[WHAT THE TASK ASKS] Rewrite the material below, replacing every "Screen dimensions" with "Screen size" and leaving everything else unchanged.

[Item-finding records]
□ □ □ □ □

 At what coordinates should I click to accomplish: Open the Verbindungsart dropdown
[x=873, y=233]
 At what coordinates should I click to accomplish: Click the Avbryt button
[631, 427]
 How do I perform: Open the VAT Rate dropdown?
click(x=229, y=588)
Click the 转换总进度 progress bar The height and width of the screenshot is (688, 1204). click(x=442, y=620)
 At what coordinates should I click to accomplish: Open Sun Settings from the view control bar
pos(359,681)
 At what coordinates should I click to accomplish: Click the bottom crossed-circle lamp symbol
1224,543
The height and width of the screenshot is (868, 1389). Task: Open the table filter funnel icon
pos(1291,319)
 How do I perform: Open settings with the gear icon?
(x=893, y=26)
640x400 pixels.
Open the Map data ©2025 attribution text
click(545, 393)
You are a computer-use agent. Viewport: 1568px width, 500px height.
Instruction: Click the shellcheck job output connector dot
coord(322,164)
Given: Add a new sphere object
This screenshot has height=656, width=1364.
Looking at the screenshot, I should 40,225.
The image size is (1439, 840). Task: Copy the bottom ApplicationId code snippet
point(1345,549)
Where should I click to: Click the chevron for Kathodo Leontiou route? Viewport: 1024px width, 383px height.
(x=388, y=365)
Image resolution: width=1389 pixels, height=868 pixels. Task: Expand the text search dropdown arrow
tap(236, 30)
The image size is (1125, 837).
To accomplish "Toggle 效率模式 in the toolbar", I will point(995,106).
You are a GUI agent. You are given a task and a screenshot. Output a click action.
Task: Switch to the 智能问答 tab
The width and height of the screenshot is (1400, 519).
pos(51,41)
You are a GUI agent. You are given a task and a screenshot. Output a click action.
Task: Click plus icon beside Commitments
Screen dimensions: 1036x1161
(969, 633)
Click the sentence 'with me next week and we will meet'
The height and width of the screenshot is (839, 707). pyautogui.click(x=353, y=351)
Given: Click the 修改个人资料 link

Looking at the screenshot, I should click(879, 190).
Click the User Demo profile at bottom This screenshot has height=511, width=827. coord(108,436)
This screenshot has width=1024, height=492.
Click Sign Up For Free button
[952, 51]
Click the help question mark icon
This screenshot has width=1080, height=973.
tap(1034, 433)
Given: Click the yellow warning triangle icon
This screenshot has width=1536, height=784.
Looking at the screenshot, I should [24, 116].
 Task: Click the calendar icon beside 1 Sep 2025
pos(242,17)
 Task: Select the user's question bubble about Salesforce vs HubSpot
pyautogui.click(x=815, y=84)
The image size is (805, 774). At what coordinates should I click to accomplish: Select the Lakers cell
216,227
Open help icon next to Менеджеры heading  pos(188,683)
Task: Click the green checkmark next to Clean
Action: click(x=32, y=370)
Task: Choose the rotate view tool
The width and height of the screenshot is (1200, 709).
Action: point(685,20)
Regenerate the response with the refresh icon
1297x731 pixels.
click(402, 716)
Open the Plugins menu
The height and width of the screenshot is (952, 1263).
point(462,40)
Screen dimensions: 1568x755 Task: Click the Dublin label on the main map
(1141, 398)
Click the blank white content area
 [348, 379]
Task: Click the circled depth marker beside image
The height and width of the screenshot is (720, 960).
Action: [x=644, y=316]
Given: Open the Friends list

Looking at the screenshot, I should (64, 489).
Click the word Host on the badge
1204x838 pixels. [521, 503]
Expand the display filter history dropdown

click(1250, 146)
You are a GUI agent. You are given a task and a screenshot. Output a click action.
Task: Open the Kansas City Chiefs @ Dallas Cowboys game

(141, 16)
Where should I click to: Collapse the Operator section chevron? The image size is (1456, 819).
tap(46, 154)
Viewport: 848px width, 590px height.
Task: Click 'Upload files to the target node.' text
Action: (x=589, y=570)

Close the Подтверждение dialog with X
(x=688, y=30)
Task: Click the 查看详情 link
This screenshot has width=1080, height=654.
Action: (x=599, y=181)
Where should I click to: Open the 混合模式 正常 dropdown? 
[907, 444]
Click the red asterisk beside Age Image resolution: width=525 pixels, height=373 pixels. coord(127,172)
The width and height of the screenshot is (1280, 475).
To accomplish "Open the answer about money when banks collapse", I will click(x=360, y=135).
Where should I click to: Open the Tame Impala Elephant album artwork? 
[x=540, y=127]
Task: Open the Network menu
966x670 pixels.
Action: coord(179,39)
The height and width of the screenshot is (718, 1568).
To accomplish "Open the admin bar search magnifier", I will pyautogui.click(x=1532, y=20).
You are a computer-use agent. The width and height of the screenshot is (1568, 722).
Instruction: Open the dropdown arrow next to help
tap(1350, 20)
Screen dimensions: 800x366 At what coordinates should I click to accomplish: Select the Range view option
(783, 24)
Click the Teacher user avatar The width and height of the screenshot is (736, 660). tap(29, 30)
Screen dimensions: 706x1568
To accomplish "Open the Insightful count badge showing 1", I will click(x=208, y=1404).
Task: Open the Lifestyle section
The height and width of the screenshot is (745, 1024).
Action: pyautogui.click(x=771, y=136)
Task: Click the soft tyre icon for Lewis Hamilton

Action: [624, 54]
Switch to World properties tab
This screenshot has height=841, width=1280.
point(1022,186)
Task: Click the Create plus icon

□ □ □ □ □

[TASK ANSWER]
 At what coordinates should I click to accomplish: Open the Verbindungsart dropdown
[x=873, y=233]
 At what coordinates should I click to accomplish: Click the Avbryt button
[631, 427]
 How do I perform: Open the VAT Rate dropdown?
click(x=229, y=588)
Click the 转换总进度 progress bar The height and width of the screenshot is (688, 1204). click(x=442, y=620)
 At what coordinates should I click to accomplish: Open Sun Settings from the view control bar
pos(359,681)
 At what coordinates should I click to accomplish: Click the bottom crossed-circle lamp symbol
1224,543
The height and width of the screenshot is (868, 1389). Task: Open the table filter funnel icon
pos(1291,319)
 How do I perform: Open settings with the gear icon?
(x=893, y=26)
640x400 pixels.
Open the Map data ©2025 attribution text
click(545, 393)
You are a computer-use agent. Viewport: 1568px width, 500px height.
Instruction: Click the shellcheck job output connector dot
coord(322,164)
Given: Add a new sphere object
This screenshot has height=656, width=1364.
Looking at the screenshot, I should 40,225.
The image size is (1439, 840). Task: Copy the bottom ApplicationId code snippet
point(1345,549)
Where should I click to: Click the chevron for Kathodo Leontiou route? Viewport: 1024px width, 383px height.
(x=388, y=365)
Image resolution: width=1389 pixels, height=868 pixels. Task: Expand the text search dropdown arrow
tap(236, 30)
The image size is (1125, 837).
To accomplish "Toggle 效率模式 in the toolbar", I will point(995,106).
You are a GUI agent. You are given a task and a screenshot. Output a click action.
Task: Switch to the 智能问答 tab
The width and height of the screenshot is (1400, 519).
pos(51,41)
You are a GUI agent. You are given a task and a screenshot. Output a click action.
Task: Click plus icon beside Commitments
Screen size: 1036x1161
(969, 633)
Click the sentence 'with me next week and we will meet'
The height and width of the screenshot is (839, 707). pyautogui.click(x=353, y=351)
Given: Click the 修改个人资料 link

Looking at the screenshot, I should click(879, 190).
Click the User Demo profile at bottom This screenshot has height=511, width=827. coord(108,436)
This screenshot has width=1024, height=492.
Click Sign Up For Free button
[952, 51]
Click the help question mark icon
This screenshot has width=1080, height=973.
tap(1034, 433)
Given: Click the yellow warning triangle icon
This screenshot has width=1536, height=784.
Looking at the screenshot, I should [24, 116].
 Task: Click the calendar icon beside 1 Sep 2025
pos(242,17)
 Task: Select the user's question bubble about Salesforce vs HubSpot
pyautogui.click(x=815, y=84)
The image size is (805, 774). At what coordinates should I click to accomplish: Select the Lakers cell
216,227
Open help icon next to Менеджеры heading  pos(188,683)
Task: Click the green checkmark next to Clean
Action: click(x=32, y=370)
Task: Choose the rotate view tool
The width and height of the screenshot is (1200, 709).
Action: point(685,20)
Regenerate the response with the refresh icon
1297x731 pixels.
click(402, 716)
Open the Plugins menu
The height and width of the screenshot is (952, 1263).
point(462,40)
Screen size: 1568x755 Task: Click the Dublin label on the main map
(1141, 398)
Click the blank white content area
 [348, 379]
Task: Click the circled depth marker beside image
The height and width of the screenshot is (720, 960).
Action: [x=644, y=316]
Given: Open the Friends list

Looking at the screenshot, I should (64, 489).
Click the word Host on the badge
1204x838 pixels. [521, 503]
Expand the display filter history dropdown

click(1250, 146)
You are a GUI agent. You are given a task and a screenshot. Output a click action.
Task: Open the Kansas City Chiefs @ Dallas Cowboys game

(141, 16)
Where should I click to: Collapse the Operator section chevron? The image size is (1456, 819).
tap(46, 154)
Viewport: 848px width, 590px height.
Task: Click 'Upload files to the target node.' text
Action: (x=589, y=570)

Close the Подтверждение dialog with X
(x=688, y=30)
Task: Click the 查看详情 link
This screenshot has width=1080, height=654.
Action: (x=599, y=181)
Where should I click to: Open the 混合模式 正常 dropdown? 
[907, 444]
Click the red asterisk beside Age Image resolution: width=525 pixels, height=373 pixels. coord(127,172)
The width and height of the screenshot is (1280, 475).
To accomplish "Open the answer about money when banks collapse", I will click(x=360, y=135).
Where should I click to: Open the Tame Impala Elephant album artwork? 
[x=540, y=127]
Task: Open the Network menu
966x670 pixels.
Action: coord(179,39)
The height and width of the screenshot is (718, 1568).
To accomplish "Open the admin bar search magnifier", I will pyautogui.click(x=1532, y=20).
You are a computer-use agent. The width and height of the screenshot is (1568, 722).
Instruction: Open the dropdown arrow next to help
tap(1350, 20)
Screen size: 800x366 At what coordinates should I click to accomplish: Select the Range view option
(783, 24)
Click the Teacher user avatar The width and height of the screenshot is (736, 660). tap(29, 30)
Screen size: 706x1568
To accomplish "Open the Insightful count badge showing 1", I will click(x=208, y=1404).
Task: Open the Lifestyle section
The height and width of the screenshot is (745, 1024).
Action: pyautogui.click(x=771, y=136)
Task: Click the soft tyre icon for Lewis Hamilton

Action: [624, 54]
Switch to World properties tab
This screenshot has height=841, width=1280.
point(1022,186)
Task: Click the Create plus icon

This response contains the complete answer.